As more veterinarians chose small animals over large ones, farmers face a 'crisis'

In recent years, fewer and fewer veterinarians have chosen to work with large animals, and that means trouble for farmers. Since 1990, the number of large-animal vets has shrunk to fewer than 4,500, The New York Times reports. There are a variety of reasons for the decline, but it is clear there are just not enough large-animal vets (such as Dr.

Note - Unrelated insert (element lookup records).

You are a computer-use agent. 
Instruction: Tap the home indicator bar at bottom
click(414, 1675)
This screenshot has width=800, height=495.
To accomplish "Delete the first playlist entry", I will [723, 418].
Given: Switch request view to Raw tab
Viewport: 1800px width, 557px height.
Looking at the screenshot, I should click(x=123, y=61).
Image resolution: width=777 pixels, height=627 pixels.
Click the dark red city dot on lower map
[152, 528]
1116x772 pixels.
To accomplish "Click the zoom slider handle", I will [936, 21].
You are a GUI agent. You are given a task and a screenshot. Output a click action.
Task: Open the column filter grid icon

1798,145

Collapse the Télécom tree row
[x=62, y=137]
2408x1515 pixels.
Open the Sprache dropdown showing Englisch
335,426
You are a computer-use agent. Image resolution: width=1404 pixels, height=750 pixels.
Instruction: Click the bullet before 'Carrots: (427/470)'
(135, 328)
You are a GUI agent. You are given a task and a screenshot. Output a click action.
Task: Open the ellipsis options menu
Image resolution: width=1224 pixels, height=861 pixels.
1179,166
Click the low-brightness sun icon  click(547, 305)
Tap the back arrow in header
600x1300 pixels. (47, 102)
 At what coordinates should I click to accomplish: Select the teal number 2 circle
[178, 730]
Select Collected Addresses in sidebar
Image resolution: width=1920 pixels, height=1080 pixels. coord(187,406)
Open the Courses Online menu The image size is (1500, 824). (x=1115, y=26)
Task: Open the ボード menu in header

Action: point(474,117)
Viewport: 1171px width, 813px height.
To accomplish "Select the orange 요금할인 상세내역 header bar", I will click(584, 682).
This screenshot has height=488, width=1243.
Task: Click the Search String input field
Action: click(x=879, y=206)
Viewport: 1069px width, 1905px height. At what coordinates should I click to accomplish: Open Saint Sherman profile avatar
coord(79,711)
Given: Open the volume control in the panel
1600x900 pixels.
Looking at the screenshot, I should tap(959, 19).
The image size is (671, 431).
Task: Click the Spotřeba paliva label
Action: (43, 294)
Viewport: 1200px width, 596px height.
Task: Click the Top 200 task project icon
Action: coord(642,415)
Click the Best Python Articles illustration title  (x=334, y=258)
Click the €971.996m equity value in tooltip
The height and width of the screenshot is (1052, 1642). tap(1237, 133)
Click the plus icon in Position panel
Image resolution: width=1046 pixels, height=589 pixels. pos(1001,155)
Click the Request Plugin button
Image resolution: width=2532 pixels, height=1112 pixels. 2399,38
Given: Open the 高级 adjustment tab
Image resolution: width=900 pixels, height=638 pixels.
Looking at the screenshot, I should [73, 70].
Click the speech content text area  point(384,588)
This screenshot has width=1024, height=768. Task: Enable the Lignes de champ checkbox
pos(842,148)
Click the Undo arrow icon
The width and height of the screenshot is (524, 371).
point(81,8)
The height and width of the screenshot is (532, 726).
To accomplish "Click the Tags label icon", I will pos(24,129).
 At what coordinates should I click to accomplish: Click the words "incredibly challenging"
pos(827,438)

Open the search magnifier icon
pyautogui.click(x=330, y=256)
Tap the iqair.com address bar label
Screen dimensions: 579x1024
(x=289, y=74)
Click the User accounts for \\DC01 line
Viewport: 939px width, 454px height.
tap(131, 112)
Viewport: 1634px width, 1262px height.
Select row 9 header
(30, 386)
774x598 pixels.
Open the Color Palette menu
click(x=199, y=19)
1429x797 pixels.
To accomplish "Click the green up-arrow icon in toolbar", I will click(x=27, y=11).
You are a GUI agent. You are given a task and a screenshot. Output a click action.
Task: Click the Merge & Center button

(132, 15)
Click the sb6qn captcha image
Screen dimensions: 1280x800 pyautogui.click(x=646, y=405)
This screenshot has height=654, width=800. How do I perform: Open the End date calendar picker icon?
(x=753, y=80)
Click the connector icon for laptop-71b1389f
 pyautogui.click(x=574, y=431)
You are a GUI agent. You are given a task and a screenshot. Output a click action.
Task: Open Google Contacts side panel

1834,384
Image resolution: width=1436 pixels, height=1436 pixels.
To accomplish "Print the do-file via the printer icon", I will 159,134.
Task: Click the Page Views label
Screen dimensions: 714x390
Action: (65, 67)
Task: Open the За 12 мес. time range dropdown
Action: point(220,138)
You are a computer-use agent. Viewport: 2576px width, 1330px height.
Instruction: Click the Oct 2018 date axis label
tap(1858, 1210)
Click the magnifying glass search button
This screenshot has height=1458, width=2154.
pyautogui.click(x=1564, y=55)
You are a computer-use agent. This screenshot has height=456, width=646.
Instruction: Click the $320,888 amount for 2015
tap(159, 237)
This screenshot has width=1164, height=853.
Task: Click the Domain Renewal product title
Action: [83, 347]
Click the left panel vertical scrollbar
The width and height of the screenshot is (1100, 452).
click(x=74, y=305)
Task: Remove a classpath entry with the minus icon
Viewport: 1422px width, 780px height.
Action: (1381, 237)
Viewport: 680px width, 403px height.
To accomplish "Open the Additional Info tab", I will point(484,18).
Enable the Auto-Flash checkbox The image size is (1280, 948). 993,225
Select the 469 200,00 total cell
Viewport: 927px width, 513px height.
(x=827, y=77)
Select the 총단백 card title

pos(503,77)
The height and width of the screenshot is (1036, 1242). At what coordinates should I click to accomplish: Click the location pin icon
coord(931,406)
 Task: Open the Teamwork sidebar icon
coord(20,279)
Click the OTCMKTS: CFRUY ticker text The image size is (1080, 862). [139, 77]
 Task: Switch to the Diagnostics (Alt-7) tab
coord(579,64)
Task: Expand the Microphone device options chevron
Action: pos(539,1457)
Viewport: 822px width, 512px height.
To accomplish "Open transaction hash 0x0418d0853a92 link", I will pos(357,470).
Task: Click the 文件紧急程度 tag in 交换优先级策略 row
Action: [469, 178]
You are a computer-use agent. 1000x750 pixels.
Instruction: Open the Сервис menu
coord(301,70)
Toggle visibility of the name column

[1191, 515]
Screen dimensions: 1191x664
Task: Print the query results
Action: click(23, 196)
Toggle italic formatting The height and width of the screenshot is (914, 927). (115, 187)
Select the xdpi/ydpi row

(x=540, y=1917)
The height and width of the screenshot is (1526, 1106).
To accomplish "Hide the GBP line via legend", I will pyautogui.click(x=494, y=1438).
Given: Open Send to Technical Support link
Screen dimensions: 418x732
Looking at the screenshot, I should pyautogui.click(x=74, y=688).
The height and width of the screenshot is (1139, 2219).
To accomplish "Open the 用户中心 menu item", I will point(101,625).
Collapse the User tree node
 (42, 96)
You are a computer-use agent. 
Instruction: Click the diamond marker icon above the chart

Becky Myers, in a Times photo by Linda Coan O’Kresik).

First, many current large-animal vets are nearing retirement, such as in Michigan, where the Ionia Sentinel-Standard reports that more than half of the state's food animal vets are approaching retirement age. Secondly, small-animal practices are far more lucrative than large-animal ones. “For Fifi the family dog, you’ll spend $1,500 or $2,000,” Don Armes, a state representative in Oklahoma, told the Times. “That old cow — at some point economics kick in and you say if she’s going to cost $1,500, I can buy two cows for that, so I should have shot her.”

The American Veterinary Medical Association reports the median starting salary of large-animal veterinarians to be $60,500 — $11,000 less than that of small-animal veterinarians, writes the Times' Pam Belluck. For vets with 25 years or more experience, the median is $98,500 for large-animal practitioners and $122, 500 for small.

The face of veterinary schools also has changed. Women have come to dominate the enrollment of veterinary schools, reports The Boston Globe. Currently, 79 percent of these students are women, compared to the 1960s when women accounted for 6 percent of enrollment. Of these students, few want to work with large animals. And even those that had that interest find the money of small-animal practices too good to turn down, especially since most new vets have about $100,000 in debt.

Not only does the shortage mean headaches for farmers — and often a loss of livestock when medical help is unavailable — it presents problems for food safety and the detection of diseases. “We look at it as a crisis,” Dr. Roger Mahr, the AVMA president told the Times. “Of all the emerging diseases in people in the last 25 years, 75 percent of those were transmitted from animals. Veterinarians are the ones to identify those diseases in animals first.”